Don Holin D’Cruz, 46 anni, stile dinamico e gioviale, è sacerdote dal 2002 e viene dalla terra lontana e meravigliosa del Kerala, in India. Arrivato a Roma nel 2006 per studiare Teologia pastorale missionaria alla Pontificia Università Urbaniana, ha conosciuto la nostra diocesi grazie a don Matteo Puthenpurakal (attuale parroco di Perignano), suo compaesano nonché compagno di seminario in India. Energia e esuberanza da «prete rock», ha portato nelle realtà parrocchiali che ha avvicinato una ventata di freschezza. Sabato 7 novembre diventerà a tutti gli effetti il nuovo parroco di Palaia e Partino, subentrando così a don Giuseppe Volpi, già trasferitosi a Fauglia e Valtriano. Siamo andati a trovarlo per l’intervista di rito in queste occasioni.
Don Holin, raccontaci qualcosa di te e della tua esperienza in Italia.

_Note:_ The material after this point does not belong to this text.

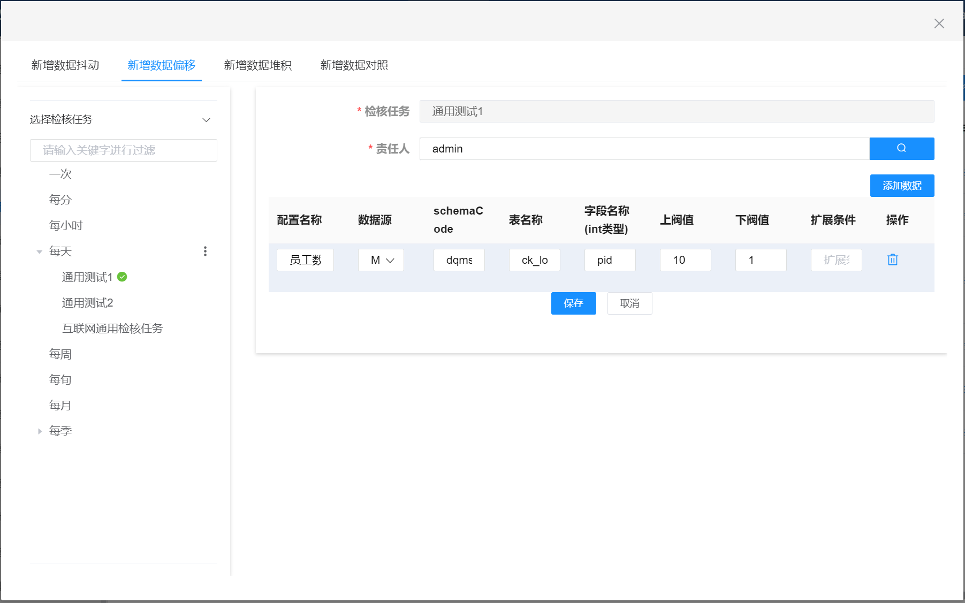Click the 取消 button
Viewport: 965px width, 603px height.
[x=629, y=303]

«Sono nato a Kochi in Kerala, primo di tre fratelli, in una famiglia semplice di operai. Dopo la scuola media sono entrato nel seminario di Verapoli, mia diocesi di appartenenza. È durante il lungo percorso di studi e formazione che ho avuto la possibilità di consolidare la mia vocazione. Dopo tredici anni sono stato ordinato sacerdote, avevo allora 28 anni. Secondo una nostra prassi diocesana, nei quattro anni successivi, ho prestato servizio in quattro parrocchie differenti come vicario parrocchiale. Poi nel 2006 il mio vescovo Daniele mi propose di venire a Roma per studiare teologia all’Urbaniana. Sono stati gli anni in cui, per mantenermi agli studi, facevo servizio come vicario parrocchiale in Santa Paola Romana, una delle più vaste parrocchie del vicariato di Roma, dove tra i tanti impegni pastorali ho avuto modo di seguire anche le attività giovanili degli scout Agesci».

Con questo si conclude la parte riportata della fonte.